While Payne’s team provides logistical oversight, Dr. Sean Biggerstaff serves as the lead of all COVID-19 medical testing research. Biggerstaff functioned as DHA’s acting deputy assistant director for Research and Development, resulting in extensive knowledge of DoD’s researching capabilities.

“The DHA remains fully committed to supporting the Military Health System and the Department in the COVID-19 response, leveraging the full range of the DHA’s military medical leadership, expertise, and capabilities to deliver on the Secretary’s priorities to protect our people, maintain readiness, and support the national response. The DHA is bringing all it has to bear to contribute during this unprecedented time,” said Army Lt. Gen. (Dr.) Ronald Place, DHA director.
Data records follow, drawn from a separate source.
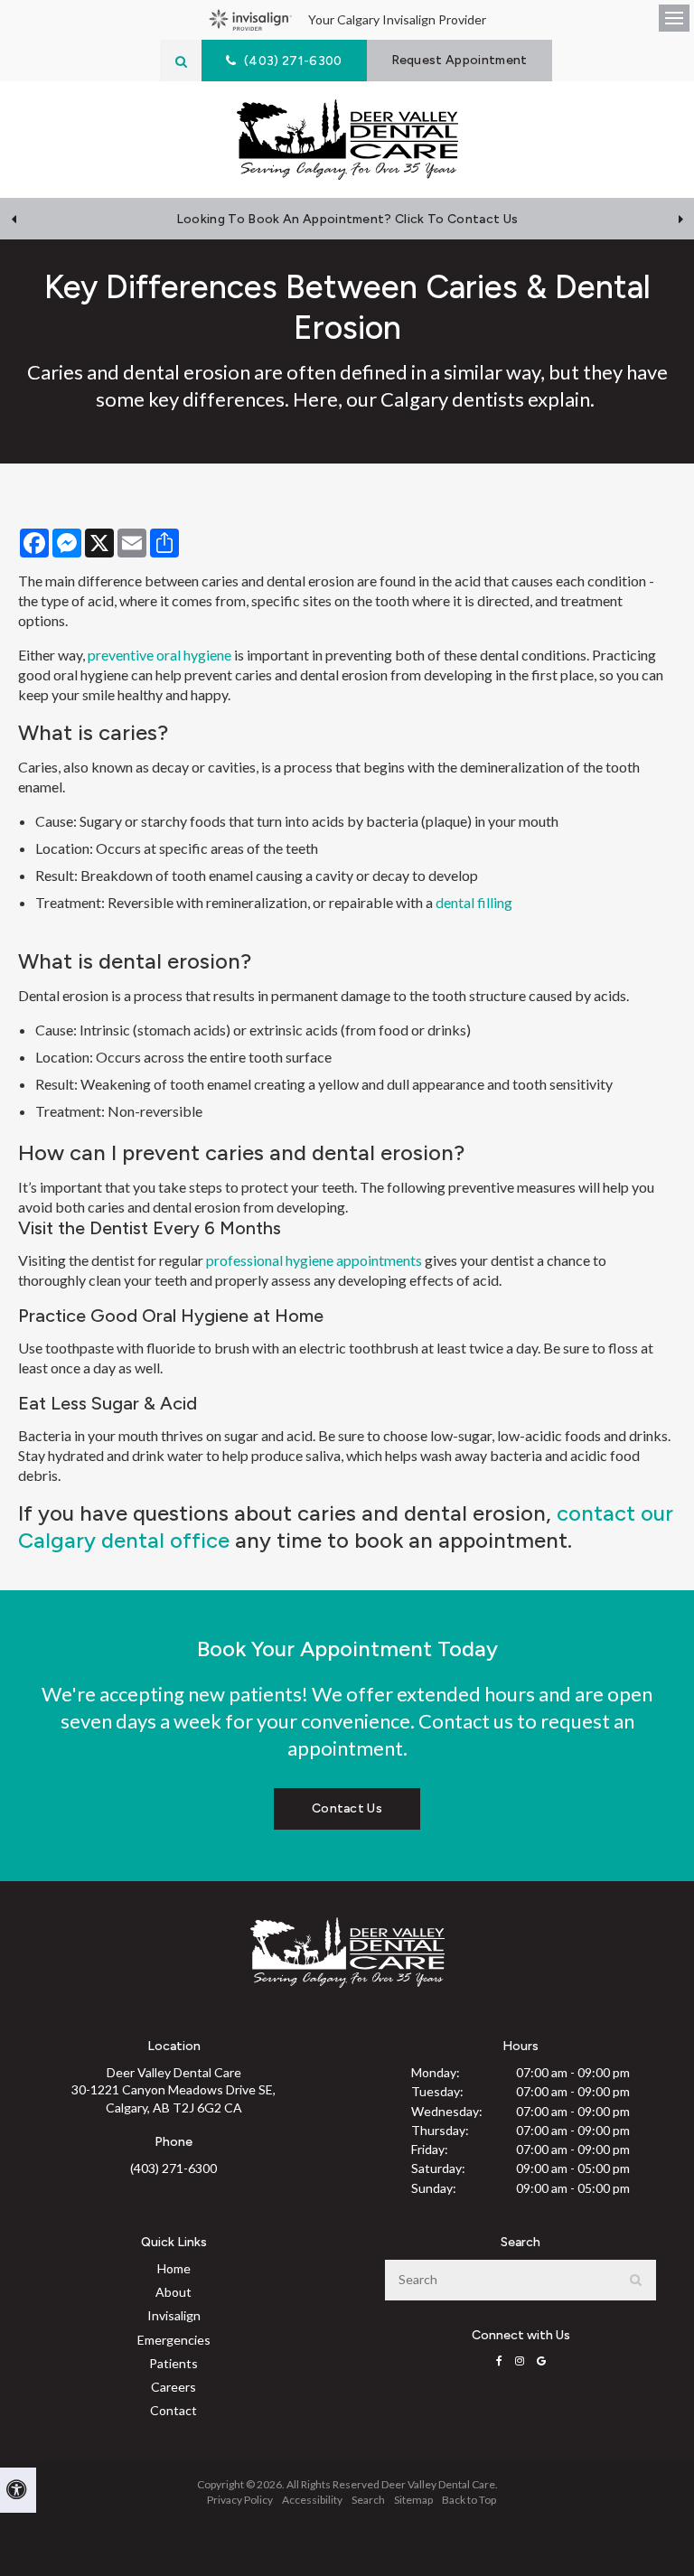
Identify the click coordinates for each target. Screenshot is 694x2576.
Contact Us (347, 1808)
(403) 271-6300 (173, 2168)
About (173, 2292)
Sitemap (413, 2499)
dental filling (474, 902)
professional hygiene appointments (314, 1260)
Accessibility (312, 2499)
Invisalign (174, 2315)
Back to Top (469, 2499)
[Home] (347, 139)
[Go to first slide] (680, 218)
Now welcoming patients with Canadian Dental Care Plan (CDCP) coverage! (346, 219)
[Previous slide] (13, 218)
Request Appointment (459, 60)
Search (368, 2499)
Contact (173, 2410)
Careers (173, 2386)
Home (174, 2268)
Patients (173, 2363)
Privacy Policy (240, 2499)
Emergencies (174, 2339)
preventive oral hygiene (159, 654)
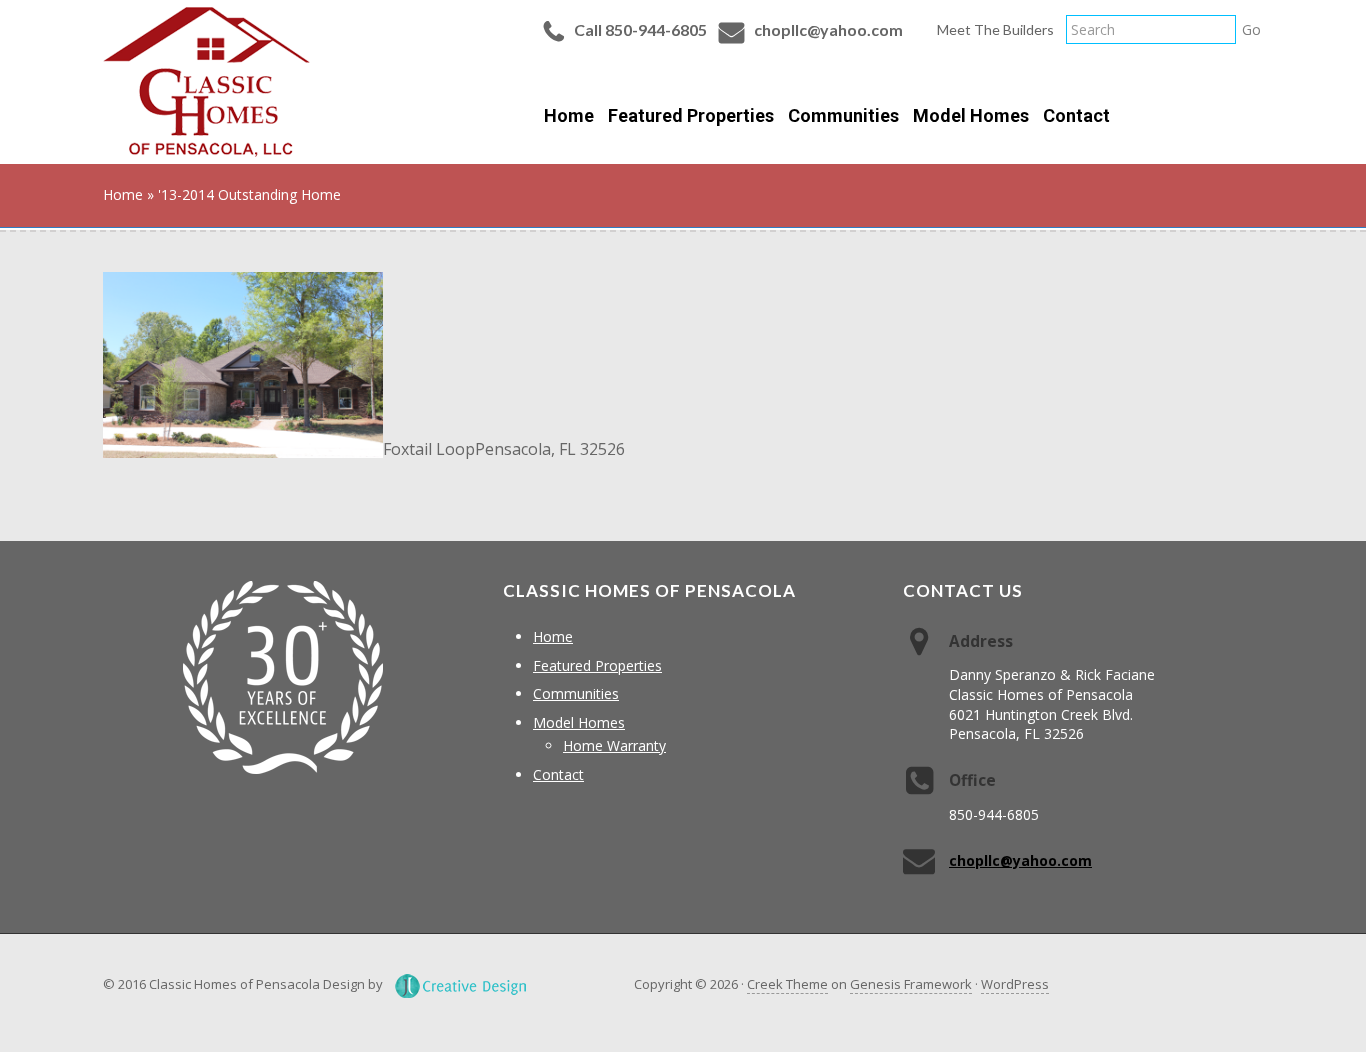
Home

The COVID-19 Lab Testing Task Force has already begun work to bring higher testing capabilities to the MHS. As of May 9, DoD has completed over 65,000 COVID-19 tests for active duty service members and other TRICARE beneficiaries. The task force hopes to raise that number to approximately 200,000 tests a month, prioritizing where those tests need to go with their new COVID-19 testing framework. The framework will use a tiered approach to prioritize testing, continuing focus on testing those who present with COVID-19 symptoms, starting with the organizations and units that need immediate attention. Those populations include operational forces preparing for deployment, new accessions, and individuals who come to military treatment facilities with COVID-19 symptoms.

“We’re working to increase the amount of testing we are capable of doing in the DoD, and carefully monitoring new tests are they are approved,” Payne said. “The combined efforts throughout the DoD will be the key to mitigating the risk to the force.”